Bist du bereit, für 12% weniger Lohn zu arbeiten…

… als dein männlicher Kollege, der das gleiche tut?!

Nein?

Warum tust du es dann?

Gemäss Bundesamt für Statistik betrug der Lohnunterschied zwischen Männer und Frauen im Jahre 2016 genau diesen Wert. Mit diesen 12% ist aber noch lange nicht alles gesagt.
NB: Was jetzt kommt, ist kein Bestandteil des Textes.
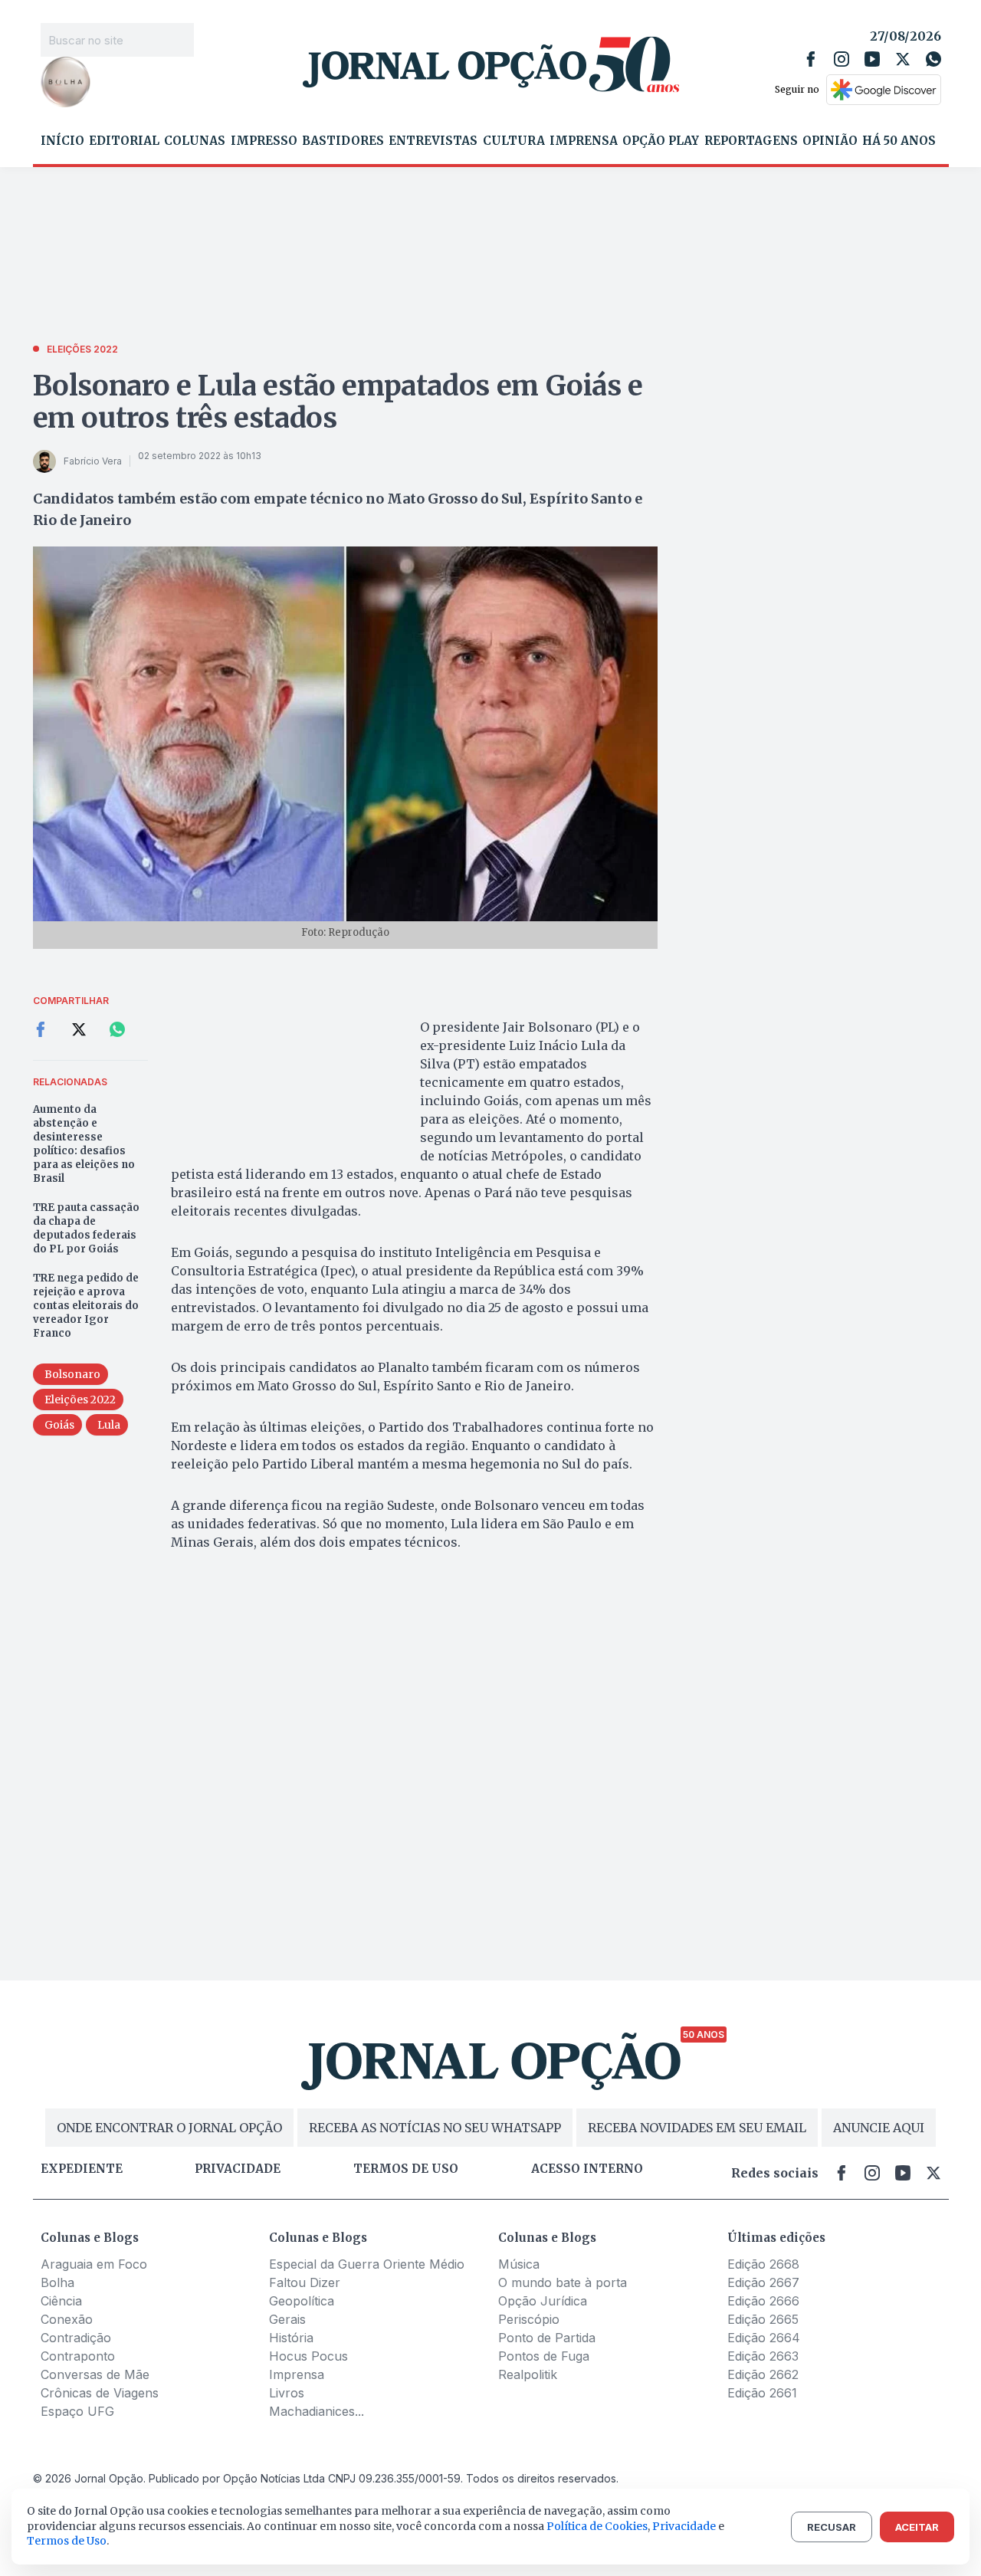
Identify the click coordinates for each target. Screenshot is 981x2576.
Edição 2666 (763, 2301)
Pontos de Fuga (543, 2356)
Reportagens (751, 141)
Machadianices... (316, 2411)
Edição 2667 (763, 2282)
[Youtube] (872, 59)
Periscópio (528, 2319)
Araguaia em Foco (94, 2264)
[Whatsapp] (933, 59)
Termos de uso (405, 2169)
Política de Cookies (597, 2526)
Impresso (264, 141)
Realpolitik (527, 2374)
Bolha (57, 2282)
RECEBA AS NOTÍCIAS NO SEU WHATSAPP (435, 2127)
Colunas (194, 141)
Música (519, 2264)
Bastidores (343, 141)
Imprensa (584, 141)
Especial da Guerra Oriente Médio (366, 2264)
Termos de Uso (67, 2541)
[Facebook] (811, 59)
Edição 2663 (763, 2356)
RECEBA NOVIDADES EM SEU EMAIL (697, 2127)
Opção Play (660, 141)
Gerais (287, 2319)
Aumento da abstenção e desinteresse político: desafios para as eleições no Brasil (84, 1144)
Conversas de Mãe (95, 2374)
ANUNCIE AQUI (878, 2127)
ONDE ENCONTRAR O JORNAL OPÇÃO (169, 2127)
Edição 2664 (763, 2337)
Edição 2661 (762, 2392)
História (291, 2337)
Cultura (514, 141)
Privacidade (238, 2169)
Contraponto (78, 2356)
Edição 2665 (763, 2319)
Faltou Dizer (304, 2282)
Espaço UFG (77, 2411)
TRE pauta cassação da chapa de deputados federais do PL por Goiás (86, 1228)
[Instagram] (841, 59)
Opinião (830, 141)
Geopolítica (301, 2301)
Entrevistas (433, 141)
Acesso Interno (587, 2169)
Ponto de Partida (546, 2337)
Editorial (124, 141)
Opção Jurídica (542, 2301)
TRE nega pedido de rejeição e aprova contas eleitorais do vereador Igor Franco (86, 1306)
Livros (286, 2392)
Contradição (76, 2337)
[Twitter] (902, 59)
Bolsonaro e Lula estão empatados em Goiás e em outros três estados (338, 402)
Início (62, 141)
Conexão (67, 2319)
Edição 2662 (763, 2374)
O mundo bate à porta (562, 2282)
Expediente (82, 2169)
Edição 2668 (763, 2264)
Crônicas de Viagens (100, 2392)
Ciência (61, 2301)
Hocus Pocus (308, 2356)
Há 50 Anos (899, 141)
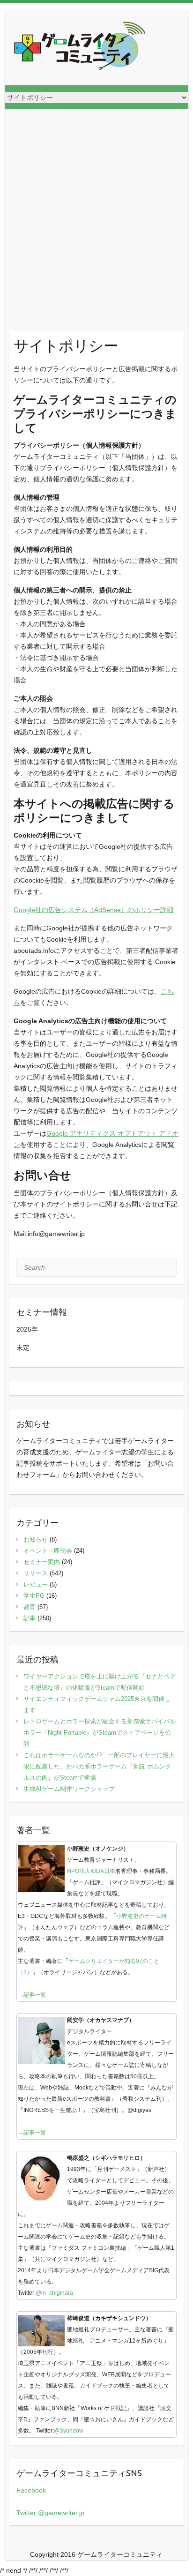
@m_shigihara (54, 2293)
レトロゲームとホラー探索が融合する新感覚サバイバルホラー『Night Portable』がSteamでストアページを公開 (99, 1732)
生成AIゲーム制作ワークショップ (69, 1788)
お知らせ (35, 1539)
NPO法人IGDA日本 (91, 1871)
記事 (29, 1618)
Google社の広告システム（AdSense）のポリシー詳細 (93, 910)
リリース (35, 1573)
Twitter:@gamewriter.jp (50, 2512)
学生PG (34, 1595)
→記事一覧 (32, 1995)
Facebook (31, 2490)
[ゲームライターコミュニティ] (79, 48)
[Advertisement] (96, 210)
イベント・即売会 (47, 1550)
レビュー (35, 1584)
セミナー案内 (41, 1561)
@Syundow (68, 2430)
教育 (29, 1606)
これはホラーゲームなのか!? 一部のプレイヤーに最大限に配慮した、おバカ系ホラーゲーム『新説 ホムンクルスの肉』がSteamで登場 (99, 1766)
Es freut mich, als Gastautorin an dieser Stelle ein Frauenthema aufgreifen zu dürfen.

Jobs im Tieflohnsegment

Von diesen 12% ist ein Teil erklärbar, eine Teil nicht. Erklärbar heisst, u. a. auf Lohnunterschiede zwischen den Branchen zurückzuführen. Aber warum sind gewisse unentbehrliche, typische Frauenberufe (Reinigung, Service, Pflege, Kleinkinderzieherinnen, Primarlehrerinnen) so wahnsinnig viel schlechter bezahlt? Warum sind traditionell männerdominierte technische Berufe so viel lukrativer? Ja, es müsste für mehr Frauen in diesem Bereich gesorgt werden, und Frauen sind halt selber schuld, wenn sie sich für eine schlechter bezahlte Branche entscheiden. Also lassen wir uns doch alle vom Gehalt leiten, ellbögeln mehr und hängen unsere Egos raus!

Risikofaktor Mutterschaft

Es wird oft mit dem „Risikofaktor“ Mutterschaft argumentiert. Ja, die Frau kann für 14 Wochen ausfallen, das gibt es. Wie lange dauert die RS nochmals? Aha, aber diese ist ja planbar. Naja, die Ankündigung eines Kindes kommt ja einfach so vom Himmel herab, und fällt der Frau wie Jesus der Maria in in den Schoss. Von einem Tag auf den anderen, keineswegs planbar. So ist es. Und wie viele gut bezahlte Wochen gehen nochmals auf das Konto des Manns für den ach so sinnvollen WK? Hier sollte mal richtig gerechnet werden!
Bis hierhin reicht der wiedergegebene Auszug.